Saat itu, Harian Jawa Pos yg terbit pagi hari sdh mati. Bgitu juga Harian Suara Indonesia. Jadi koran di Surabaya tersisa Surabaya Post, itupun harian sore, serta koran-koran kecil seperti Radar Kota dan Surabaya Minggu.


Saat itu Mingguan Memorandum (awalnya Mingguan Mahasiswa) milik Alm. Pak Agil H. Ali diberi ijin menjadi harian. Dari sinilah banyak teman AWS jebol desa bergabung ke HP Memorandum.

Skitar 2 bulan menikmati menjadi wartawan Memo (saat itu masih menjadi koran putih, belum kriminal seperti sekarang), benar2 punya greget. “Kami selalu membela kebenaran, berdiri di atas kejujuran” dimana ada ketidak adilan kami hadir membela rakyat. Berbagai pihak menghadang keberanian kami, termasuk penguasa dan pengusaha, hingga beberapa kali kami ditahan karena berita2 keras menentang arus pada Jaman Orde Baru.


Tiba2 Jawa Pos dibeli oleh Majalah Berita Mingguan Tempo. Puluhan, bahkan ratusan wartawan eksodus pindah ke JP baru dgn iming2 gaji besar, yg baru terbit dikomandani Dahlan Iskan (reporter Tempo di Surabaya).
Termasuk puluhan wartawan Memo. Hanya segelintir orang yg tetap setia memdampingi pemimpin redaksi sekaligus pemilik Memorandum H. Agil H Ali (Alm).


Singkat cerita hingga akhirnya Memo dibeli JP yg menurut Mas Agil “dirampas” oleh Dahlan Iskan untuk dibonsai…. tdk ada koran di Surabaya dan Jatim yg boleh besar, kecuali Jawa Pos…. Hingga Mas Agil wafat masih menyimpan rasa tidak suka kepada Dahlan Iskan.


Tentu, banyak kader Mas Agil (eks wartawan Memorandum) tersebar di berbagai daerah. Mulai yg tetap eksis mengelola, bekerja di media massa, pemborong bangunan, beralih menjadi politisi, bertani di desa, bikin warkop, yg tentu mereka tdk akan lupa sejarah. Maka Arek Memo ini sy bikin untuk menjadi sarana silaturahmi teman2 bekas Memo. Siapapun yg merasa pernah bekerja di Memorandum monggo bergabung, menulis apapun…. sy berharap Arek Memo dapat menyantuni banyak teman, khususnya menyantuni pikiran yg baik untuk memberi pencerahan di masyarakat.

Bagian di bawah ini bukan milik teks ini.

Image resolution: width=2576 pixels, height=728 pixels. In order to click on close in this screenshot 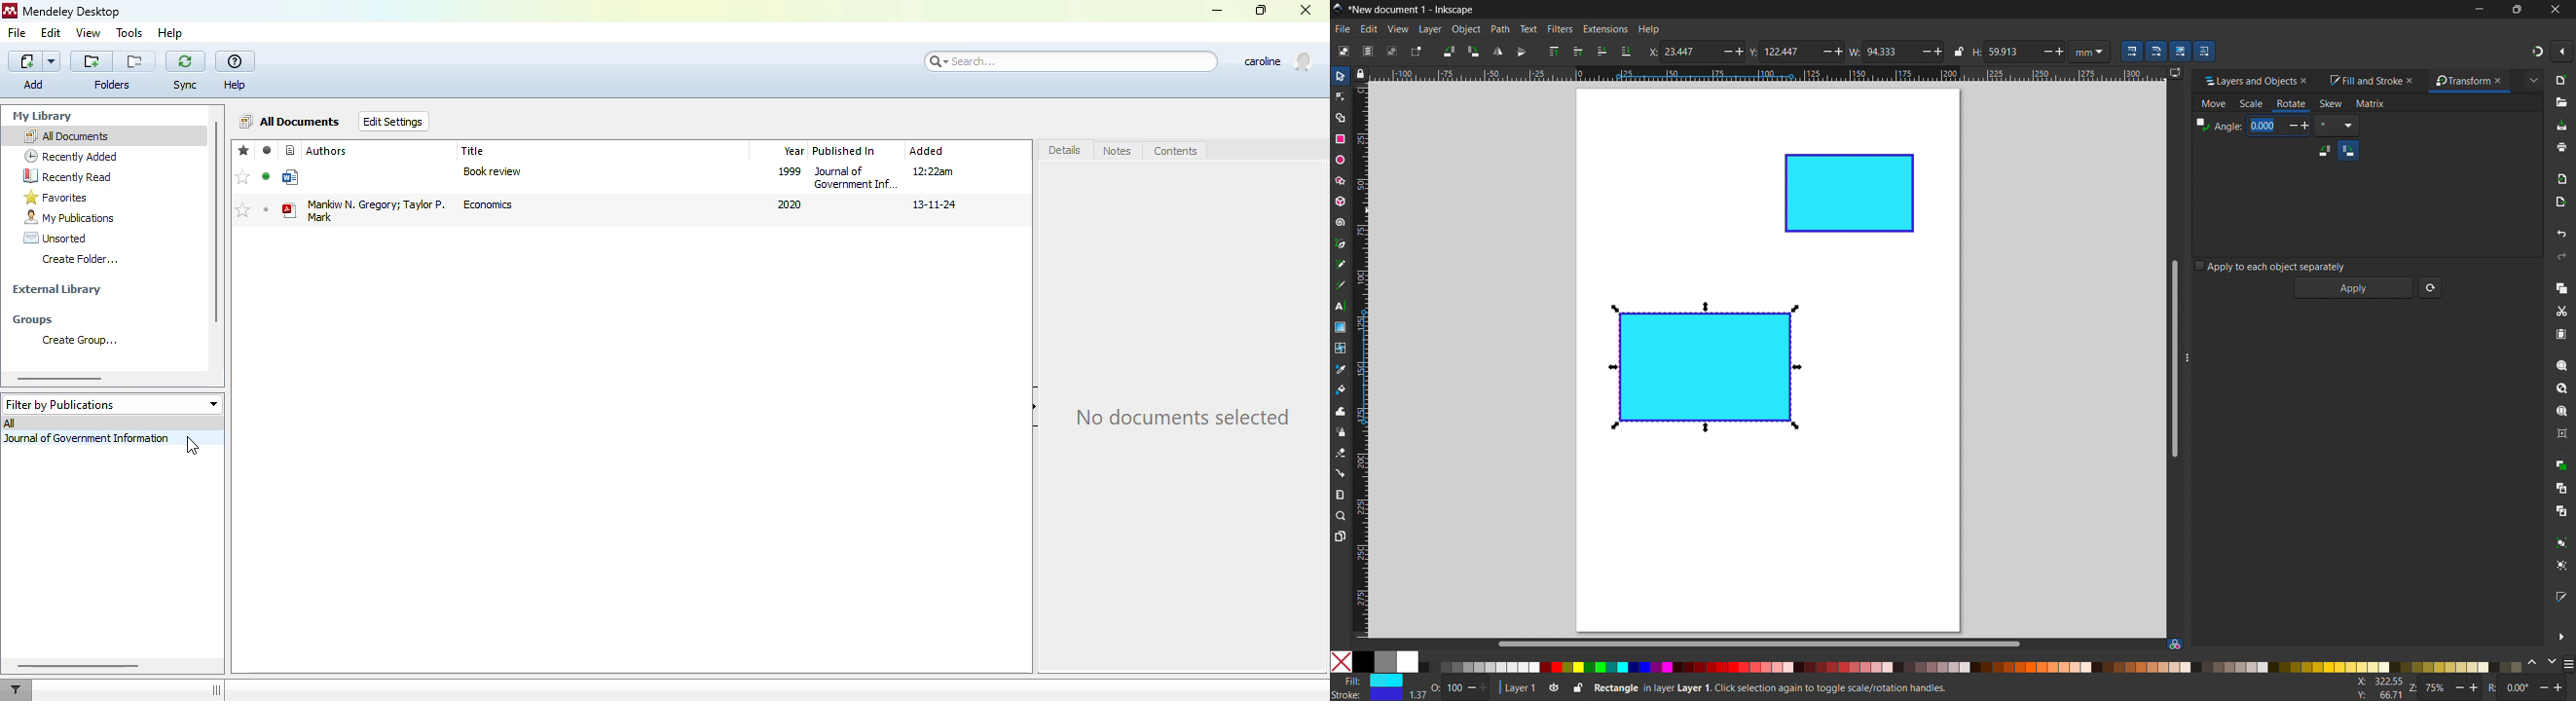, I will do `click(1306, 9)`.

Hal lain yg ada dalam pikiran sy: kenapa Arek….. Tentu arek itu adalah anak yg menjelang remaja, generasi melenial….. generasi inilah yg mencoba kami sasar: Bagaimana melindungi mereka? Bagaimana mengayomi mereka? Bagaimans mendidik mereka? Bagaimana menyelamatkan mereka? Dari carut marut wajah negeri ini yg semakin bopeng oleh keserakahan serta kesewenang-wenangan oknum nakal.